• _TASK BRIEF_:
Starting at the line below holding "The hay situation (107, 2285)" and stopping at the line holding "[Turner Hastings Claremont 58", print every line exactly, both ends included, and leave the rest out.

= = = = =

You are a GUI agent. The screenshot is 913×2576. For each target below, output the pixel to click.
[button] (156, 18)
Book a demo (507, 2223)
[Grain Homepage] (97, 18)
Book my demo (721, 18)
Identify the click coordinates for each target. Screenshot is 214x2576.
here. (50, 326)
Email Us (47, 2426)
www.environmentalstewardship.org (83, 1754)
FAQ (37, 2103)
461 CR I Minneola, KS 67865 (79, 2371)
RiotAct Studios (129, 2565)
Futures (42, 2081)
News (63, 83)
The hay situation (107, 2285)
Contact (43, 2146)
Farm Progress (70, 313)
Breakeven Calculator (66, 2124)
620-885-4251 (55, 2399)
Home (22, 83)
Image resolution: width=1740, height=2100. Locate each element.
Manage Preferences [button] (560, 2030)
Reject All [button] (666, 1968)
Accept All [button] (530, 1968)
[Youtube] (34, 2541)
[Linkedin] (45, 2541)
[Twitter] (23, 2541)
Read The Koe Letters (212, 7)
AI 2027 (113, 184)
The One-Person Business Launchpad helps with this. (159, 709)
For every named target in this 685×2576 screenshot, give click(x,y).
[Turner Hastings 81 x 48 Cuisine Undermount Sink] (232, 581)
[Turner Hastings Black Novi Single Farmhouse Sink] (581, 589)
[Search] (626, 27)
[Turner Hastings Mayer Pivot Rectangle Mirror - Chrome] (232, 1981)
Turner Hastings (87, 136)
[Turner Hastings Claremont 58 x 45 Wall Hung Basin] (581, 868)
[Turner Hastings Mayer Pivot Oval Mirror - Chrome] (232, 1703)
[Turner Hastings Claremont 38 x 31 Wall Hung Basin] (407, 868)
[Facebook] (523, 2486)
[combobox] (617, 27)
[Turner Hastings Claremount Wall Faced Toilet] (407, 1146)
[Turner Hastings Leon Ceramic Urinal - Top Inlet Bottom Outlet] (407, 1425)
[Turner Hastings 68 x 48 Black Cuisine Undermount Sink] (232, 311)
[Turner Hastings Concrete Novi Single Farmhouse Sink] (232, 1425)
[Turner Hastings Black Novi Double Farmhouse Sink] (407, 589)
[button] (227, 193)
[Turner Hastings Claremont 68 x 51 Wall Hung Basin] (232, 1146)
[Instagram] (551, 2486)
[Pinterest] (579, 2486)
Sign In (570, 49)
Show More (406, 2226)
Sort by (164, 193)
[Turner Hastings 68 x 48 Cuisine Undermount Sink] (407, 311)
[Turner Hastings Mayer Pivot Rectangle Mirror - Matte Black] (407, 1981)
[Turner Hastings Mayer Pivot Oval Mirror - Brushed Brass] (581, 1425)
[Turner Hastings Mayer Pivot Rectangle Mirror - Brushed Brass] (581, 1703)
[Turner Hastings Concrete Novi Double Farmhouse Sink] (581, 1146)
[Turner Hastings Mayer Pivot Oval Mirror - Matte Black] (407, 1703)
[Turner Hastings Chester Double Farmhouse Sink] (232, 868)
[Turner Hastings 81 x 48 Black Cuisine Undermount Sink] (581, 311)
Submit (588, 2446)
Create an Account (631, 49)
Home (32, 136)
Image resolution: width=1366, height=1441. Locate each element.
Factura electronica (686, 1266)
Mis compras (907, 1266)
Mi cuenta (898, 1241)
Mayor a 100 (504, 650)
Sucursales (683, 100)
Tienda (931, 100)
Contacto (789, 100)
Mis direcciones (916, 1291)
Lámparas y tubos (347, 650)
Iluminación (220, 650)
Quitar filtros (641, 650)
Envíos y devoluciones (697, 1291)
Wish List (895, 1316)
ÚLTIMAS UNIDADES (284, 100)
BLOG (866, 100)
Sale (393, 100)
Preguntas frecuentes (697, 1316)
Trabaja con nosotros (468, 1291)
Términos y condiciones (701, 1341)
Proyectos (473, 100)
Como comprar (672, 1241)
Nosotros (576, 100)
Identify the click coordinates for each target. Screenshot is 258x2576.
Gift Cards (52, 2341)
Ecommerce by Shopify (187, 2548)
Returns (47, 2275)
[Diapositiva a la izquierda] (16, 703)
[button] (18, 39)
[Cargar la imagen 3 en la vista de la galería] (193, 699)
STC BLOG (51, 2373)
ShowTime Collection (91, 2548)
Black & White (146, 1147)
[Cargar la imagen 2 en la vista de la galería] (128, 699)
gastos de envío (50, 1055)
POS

= = = = =

• _TASK SOLUTION_:
The hay situation (107, 2285)
Contact (43, 2146)
Farm Progress (70, 313)
Breakeven Calculator (66, 2124)
620-885-4251 (55, 2399)
Home (22, 83)
Image resolution: width=1740, height=2100. Locate each element.
Manage Preferences [button] (560, 2030)
Reject All [button] (666, 1968)
Accept All [button] (530, 1968)
[Youtube] (34, 2541)
[Linkedin] (45, 2541)
[Twitter] (23, 2541)
Read The Koe Letters (212, 7)
AI 2027 (113, 184)
The One-Person Business Launchpad helps with this. (159, 709)
For every named target in this 685×2576 screenshot, give click(x,y).
[Turner Hastings 81 x 48 Cuisine Undermount Sink] (232, 581)
[Turner Hastings Black Novi Single Farmhouse Sink] (581, 589)
[Search] (626, 27)
[Turner Hastings Mayer Pivot Rectangle Mirror - Chrome] (232, 1981)
Turner Hastings (87, 136)
[Turner Hastings Claremont 58 x 45 Wall Hung Basin] (581, 868)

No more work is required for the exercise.